Of course the actual injured workers never get a say in the process...they are merely pawns in a chest game for big dollars.
I’m sure we will hear a bunch fraud propaganda in news reports, PR releases, and comments...virtually none of those pundits has ever been injured on the job; or faced this dehumanizing system that employs a well financed & deviously calculated three D tactics...delay, deny, and demonize injured workers...
What Schwarzenegger did to hard working & honest workers who were injured on the job was an outrageous crime...What Jerry Brown and his insider cronies are doing is much worse; by adding insult to injury...rubbing salt in the wounds of every California average Joe that gets up everyday & goes to their job...

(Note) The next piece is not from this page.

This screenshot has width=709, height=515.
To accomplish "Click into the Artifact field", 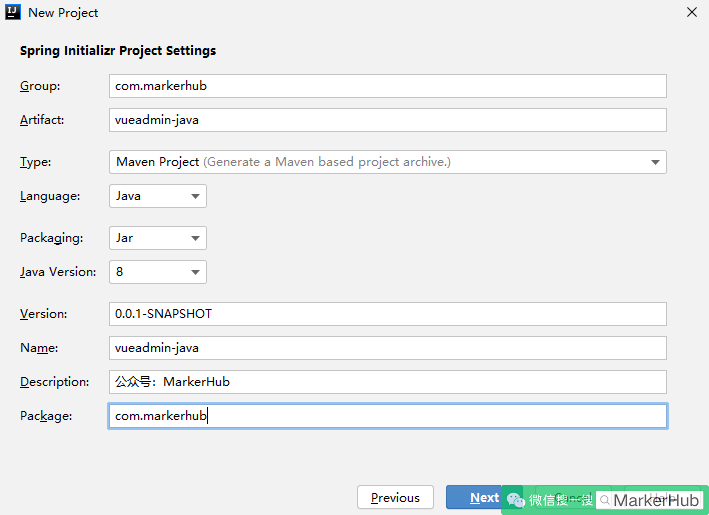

The California Workers Compensation System is so broken and corrupted; it doesn't need reform...it needs dismantling...the Great Compromise has turned into nothing more than a Great Corporate Insurance Company $Money$ Give away...& a never ending nightmare for anyone who experiences a significant injury on the job & is thrown into this unforgiving and grossly unfair system.
Injured workers deserve better...as citizens of a Nation that prides itself in the rule of law, and equal justice for all....isn’t it about time to once again allow those wronged & injured in the work place the constitutionally promised ability to seek actual justice in a court of law before a jury of their peers...not in some Sacramento derived & rigged system that only serves bureaucrats & money barons.
I can almost hear the throngs of nah Sayers crawling out of wood work crying out "Worker Comp Fraud!! Worker Comp Fraud!!"
Please read this PBS article & educate your selves http://www.pbs.org/wgbh/pages/frontline/shows/workplace/etc/fraud.html ....then ask your self the question; where is the real fraud taking place?...in Sacramento, Insurance Company’s, & Corporate Board Rooms?
This is a bad bill, bad politics, bad policy, and another horrendous & inexcusable set back for the good workers of California …
This is a bad bill for California injured workers. The same gang that brought you SB 899 have gotten together for the sequel and this one is even worse. The permanent disability increase is illusory since the bill gives absolute medical control to insurance carriers and rigged medical provider networks (MPN). There are no due process rights for injured workers who are trapped within these MPNs which are hand-picked by insurance companies and self-insureds. This Bill would remove the last few due process rights that the injured worker has from being under the complete domination of the insurance carrier. The permanent disability increase is illusory because you will never find a physician within the MPN to give you a fair disability rating. The doctors in these networks are beholden to the insurance carriers as the doctors have no grievance procedure when ousted from MPN. The California Labor Federation represents 17% of California's workers leaving the other 83% stuck in an insurance dominated system. This minority special interest faction of labor is always willing throw the majority of California workers under the bus to advance their agenda as well as done in SB899. This system was designed to provide benefits for injured workers and to provide redress for their grievances. Worst of all, the sacred cows of the insurance carriers are untouched. The biggest cost drivers in the system, cost containment and utilization review will continue to drive up employer costs unabated. This Bill, which was written in secret without any input from injured workers or those who represent injured workers on a daily basis, has such major flaws that should not be slid through at the end of the session.
ReplyDeleteThanks for adding your comments Stan and Charles.